Getting every last breath out of life
The Salises look at an old photo album, spanning 66 years of marriage and the birth of their children and grandchildren.
“That was back when I had curly, curly hair ,” Betty says, looking at the couple’s wedding photo.
“I remember you had curly hair.”
After just a three-month courtship, the two married at the Wedding Bell chapel in Hillcrest.
“I knew the first time I danced with her she was going to be my wife,” LC says.
They raised two kids, a boy and a girl. They were the family LC, who lost his mother at 12, had always dreamed of.
“LC needed to be loved and to be special and that’s what I tried to give him,” Betty says. “With seven kids, he didn’t get that individual special love that I’ve been able to give him over the years. Pat myself on the back, I think it worked.”

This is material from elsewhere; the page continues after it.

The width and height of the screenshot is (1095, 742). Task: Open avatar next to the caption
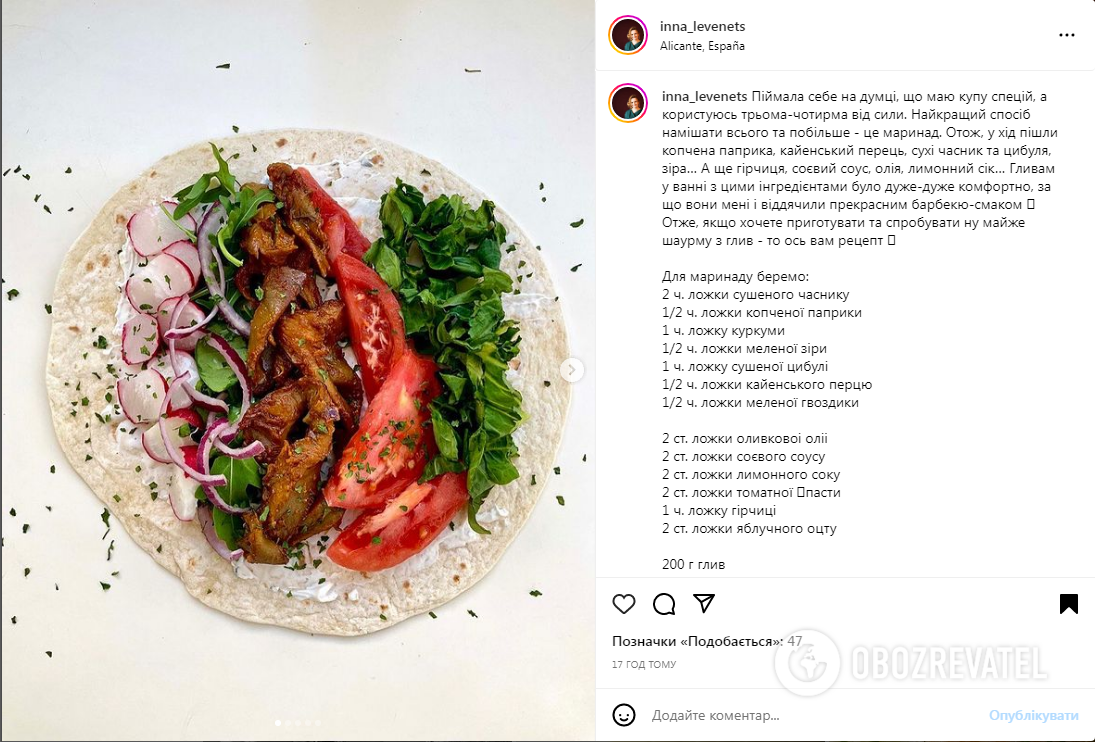[628, 103]
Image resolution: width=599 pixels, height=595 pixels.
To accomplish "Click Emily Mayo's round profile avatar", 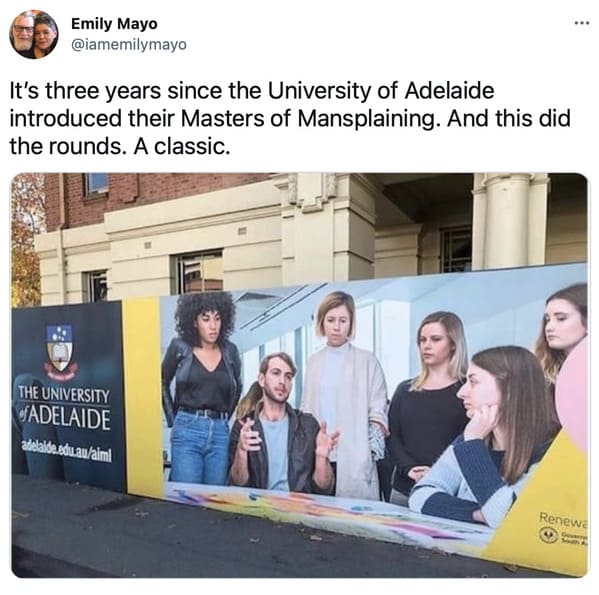I will (x=34, y=34).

Talk to a hospice doctor about end of life, and they immediately bring up “goals of care.” In other words, they ask their patients for their bucket list; what milestone do they want to reach before they die?
For LC, it was his 66th wedding anniversary last September, followed by his son’s 65th birthday in October, and his daughter’s 60th birthday last month.
And then there’s the couple’s great, great grandson in Montana, born last August. LC pines for the chance to meet him in person, although he will never be well enough to fly.
“I can’t complain about nothing, if I did I’d be a fool,” LC says.
His doctor says he’s getting every last breath his heart will give him, but when do you ever feel you’ve lived long enough?
“I think he’s waiting to turn 90 years old the second of April,” Betty says.
“I don’t think I’ll be here,” LC says.
“Well, we don’t know, you’ve surprised us so far.”
Editors Note: LC Sallis passed away peacefully, at home with his wife Betty at his side, Feb. 17th. “It was a beautiful ending to a beautiful life,” Betty said about her husband’s final moments.